03 September 2009

Carrots and Sticks

A hefty dose of my doctoral work is based in motivational theory---in particular, achievement goals. It's one of three major areas of focus in the educational research regarding motivation (the others being ability and intelligence). As that work wraps up and I think about the applications of motivation to classroom environments, I can't help but also think about the adults in those environments.

Tim over at Assorted Stuff recently shared the link to Dan Pink's TED talk about motivation.

The talk is described as "Career analyst Dan Pink examines the puzzle of motivation, starting with a fact that social scientists know but most managers don't: Traditional rewards aren't always as effective as we think. Listen for illuminating stories -- and maybe, a way forward." As you might imagine, Pink is a proponent of increasing intrinsic motivation in the workplace (and, hey, what's not to like about that?). He focuses on the idea of autonomy, something I've struggled with recently in the workplace. I don't mind being given a task/goal and a timeline (after all, it is "work" and I am being paid in exchange for completing certain things), but what is so bad about giving me autonomy beyond that point? If I give my employer what is required, does it matter what time of day I do my work...much less where I sit while completing it? And, what if, I was given opportunity to pursue related projects. Suppose that in exchange for the 50 state assessment questions you want me to revise, I get to develop classroom assessment tools for teachers that I think will be useful? I think one of the major sources of my job dissatisfaction over the last year has been the lack of autonomy---no ideas had value, much less the goals I would like to set and reach. At least in the classroom with its various constraints, I was still allowed some creativity and problem-solving.

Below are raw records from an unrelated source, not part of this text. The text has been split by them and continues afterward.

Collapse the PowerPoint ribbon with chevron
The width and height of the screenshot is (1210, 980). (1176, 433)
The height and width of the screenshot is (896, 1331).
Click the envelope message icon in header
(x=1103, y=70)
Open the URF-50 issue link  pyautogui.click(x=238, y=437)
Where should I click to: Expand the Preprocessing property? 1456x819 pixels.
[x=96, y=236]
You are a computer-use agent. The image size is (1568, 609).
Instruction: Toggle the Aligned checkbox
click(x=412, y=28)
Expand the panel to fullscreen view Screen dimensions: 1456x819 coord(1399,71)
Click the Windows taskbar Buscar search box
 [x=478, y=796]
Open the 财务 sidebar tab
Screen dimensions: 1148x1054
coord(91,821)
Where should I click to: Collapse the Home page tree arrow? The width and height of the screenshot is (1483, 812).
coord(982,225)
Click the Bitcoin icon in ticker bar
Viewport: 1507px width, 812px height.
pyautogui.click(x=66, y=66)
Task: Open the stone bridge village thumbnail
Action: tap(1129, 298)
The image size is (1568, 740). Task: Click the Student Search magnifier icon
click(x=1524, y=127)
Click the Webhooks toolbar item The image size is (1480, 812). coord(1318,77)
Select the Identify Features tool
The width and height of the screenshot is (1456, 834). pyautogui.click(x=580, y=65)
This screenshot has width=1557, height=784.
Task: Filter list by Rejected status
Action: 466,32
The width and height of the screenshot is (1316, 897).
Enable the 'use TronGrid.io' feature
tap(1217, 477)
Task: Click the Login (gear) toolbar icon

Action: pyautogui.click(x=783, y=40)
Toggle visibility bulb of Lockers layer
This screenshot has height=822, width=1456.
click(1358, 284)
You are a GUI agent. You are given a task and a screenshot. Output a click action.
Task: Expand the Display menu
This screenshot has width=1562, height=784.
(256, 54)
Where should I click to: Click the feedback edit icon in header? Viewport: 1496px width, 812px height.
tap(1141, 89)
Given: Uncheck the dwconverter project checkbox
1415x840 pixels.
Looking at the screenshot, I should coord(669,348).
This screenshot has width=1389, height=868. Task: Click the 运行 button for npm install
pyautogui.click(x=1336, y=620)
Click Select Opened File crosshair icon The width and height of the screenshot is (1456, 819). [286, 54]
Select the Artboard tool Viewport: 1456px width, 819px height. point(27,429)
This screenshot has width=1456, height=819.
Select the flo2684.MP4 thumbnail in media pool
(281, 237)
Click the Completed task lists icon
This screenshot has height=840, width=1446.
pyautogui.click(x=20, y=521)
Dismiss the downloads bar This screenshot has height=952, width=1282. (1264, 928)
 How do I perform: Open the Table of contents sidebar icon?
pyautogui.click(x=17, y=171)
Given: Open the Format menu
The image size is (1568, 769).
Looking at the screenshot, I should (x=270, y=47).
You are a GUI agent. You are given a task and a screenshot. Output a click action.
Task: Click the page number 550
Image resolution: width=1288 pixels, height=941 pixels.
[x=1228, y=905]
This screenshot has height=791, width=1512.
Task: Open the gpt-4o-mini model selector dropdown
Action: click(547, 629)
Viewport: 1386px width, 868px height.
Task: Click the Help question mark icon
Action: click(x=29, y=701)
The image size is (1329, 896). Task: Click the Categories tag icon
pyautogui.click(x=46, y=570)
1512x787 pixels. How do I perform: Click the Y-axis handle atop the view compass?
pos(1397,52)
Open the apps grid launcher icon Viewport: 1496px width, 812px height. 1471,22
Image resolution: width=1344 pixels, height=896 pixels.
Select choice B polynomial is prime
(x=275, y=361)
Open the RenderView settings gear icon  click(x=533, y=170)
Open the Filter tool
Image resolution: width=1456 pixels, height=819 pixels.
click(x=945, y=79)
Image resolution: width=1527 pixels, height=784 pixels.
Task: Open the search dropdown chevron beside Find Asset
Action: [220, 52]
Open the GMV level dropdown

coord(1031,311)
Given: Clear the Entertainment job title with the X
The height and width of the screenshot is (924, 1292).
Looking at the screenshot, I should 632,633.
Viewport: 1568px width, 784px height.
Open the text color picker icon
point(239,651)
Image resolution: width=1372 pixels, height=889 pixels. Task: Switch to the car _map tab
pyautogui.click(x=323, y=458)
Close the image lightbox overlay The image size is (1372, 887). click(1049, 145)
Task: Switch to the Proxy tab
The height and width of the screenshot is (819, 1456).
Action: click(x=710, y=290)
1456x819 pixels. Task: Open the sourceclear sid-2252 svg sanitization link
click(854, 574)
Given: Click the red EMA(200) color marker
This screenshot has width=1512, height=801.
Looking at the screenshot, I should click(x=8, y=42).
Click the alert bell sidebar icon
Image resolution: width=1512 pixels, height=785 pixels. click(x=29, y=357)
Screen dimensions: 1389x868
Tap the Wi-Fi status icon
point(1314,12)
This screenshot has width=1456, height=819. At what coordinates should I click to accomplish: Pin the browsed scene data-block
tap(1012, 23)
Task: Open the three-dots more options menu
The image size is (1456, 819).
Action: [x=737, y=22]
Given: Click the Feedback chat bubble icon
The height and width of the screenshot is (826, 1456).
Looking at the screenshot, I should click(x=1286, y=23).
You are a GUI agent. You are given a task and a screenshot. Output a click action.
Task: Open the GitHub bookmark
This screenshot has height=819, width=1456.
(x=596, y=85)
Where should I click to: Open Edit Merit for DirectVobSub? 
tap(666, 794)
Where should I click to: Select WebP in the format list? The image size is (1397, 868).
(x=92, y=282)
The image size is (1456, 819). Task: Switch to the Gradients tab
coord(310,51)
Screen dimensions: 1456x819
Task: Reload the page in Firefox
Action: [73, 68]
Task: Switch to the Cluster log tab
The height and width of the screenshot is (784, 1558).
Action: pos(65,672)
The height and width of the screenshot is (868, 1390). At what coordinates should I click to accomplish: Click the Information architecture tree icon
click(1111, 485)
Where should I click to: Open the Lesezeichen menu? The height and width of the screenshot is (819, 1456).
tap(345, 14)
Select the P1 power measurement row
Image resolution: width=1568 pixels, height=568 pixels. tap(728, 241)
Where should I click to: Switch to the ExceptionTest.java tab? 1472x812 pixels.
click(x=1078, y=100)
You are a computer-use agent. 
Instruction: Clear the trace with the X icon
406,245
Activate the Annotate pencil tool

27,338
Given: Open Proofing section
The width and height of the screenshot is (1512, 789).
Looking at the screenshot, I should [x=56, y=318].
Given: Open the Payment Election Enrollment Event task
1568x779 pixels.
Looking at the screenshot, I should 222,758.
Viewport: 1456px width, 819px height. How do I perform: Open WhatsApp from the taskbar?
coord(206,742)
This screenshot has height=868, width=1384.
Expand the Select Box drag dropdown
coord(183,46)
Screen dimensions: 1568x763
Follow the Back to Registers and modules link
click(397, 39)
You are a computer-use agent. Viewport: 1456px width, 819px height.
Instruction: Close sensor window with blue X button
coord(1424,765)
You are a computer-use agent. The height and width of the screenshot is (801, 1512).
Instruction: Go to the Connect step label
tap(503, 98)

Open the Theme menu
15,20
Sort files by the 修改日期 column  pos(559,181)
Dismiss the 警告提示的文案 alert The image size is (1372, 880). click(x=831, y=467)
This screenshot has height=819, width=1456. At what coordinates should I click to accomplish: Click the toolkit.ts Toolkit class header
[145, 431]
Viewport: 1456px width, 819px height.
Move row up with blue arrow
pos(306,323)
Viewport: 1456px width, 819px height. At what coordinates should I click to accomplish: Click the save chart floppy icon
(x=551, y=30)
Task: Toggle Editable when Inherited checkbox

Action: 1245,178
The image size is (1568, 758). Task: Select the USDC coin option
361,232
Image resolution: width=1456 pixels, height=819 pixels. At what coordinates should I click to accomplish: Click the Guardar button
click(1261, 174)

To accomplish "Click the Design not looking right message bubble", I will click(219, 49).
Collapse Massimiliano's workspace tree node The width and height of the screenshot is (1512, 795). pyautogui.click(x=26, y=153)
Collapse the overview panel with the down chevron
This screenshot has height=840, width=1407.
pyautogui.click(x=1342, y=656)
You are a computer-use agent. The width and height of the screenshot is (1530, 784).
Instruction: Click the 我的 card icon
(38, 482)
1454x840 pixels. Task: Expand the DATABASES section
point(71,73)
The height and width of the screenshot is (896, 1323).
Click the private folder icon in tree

I can give several parameters for supporting and increasing intrinsic motivation in students. What does an intrinsic environment look like for adults in schools, I wonder? It's not merit pay. It's not canned curriculum. As much as we might like the idea of a Results Oriented Work Environment (ROWE), I have to admit that certain concessions where scheduling is concerned are necessary for schools. I do think it has something to do with choice and a sense of personal control in the workplace---and less to do with forced collaboration/collective action. I am wondering how much of it might have to do with some of these ideas of managing people in a 2.0 environment.

So, teachers, administrators, classroom aides, administrative assistants, and others in the schools, lend me your comments. What would you ask to be changed in order to foster your intrinsic motivation for your work? What would you like to see?


Clix said...

I really-really wish that our administration would only ask for our input when it's going to matter. And I wish that they wouldn't call meetings to go over information that could be sent out in a memo or email.

I want them to show respect for us by respecting our time.

PS: Will you submit this to the EduCarnival? I think sometimes we gripe without thinking about what we truly need. You can email it to me or just click here!

The Science Goddess said...

Will try to remember to send in a submission. Seems like I only have time to blog on weekends (I queue up posts to autopublish)...and am not good at tending things once work hits!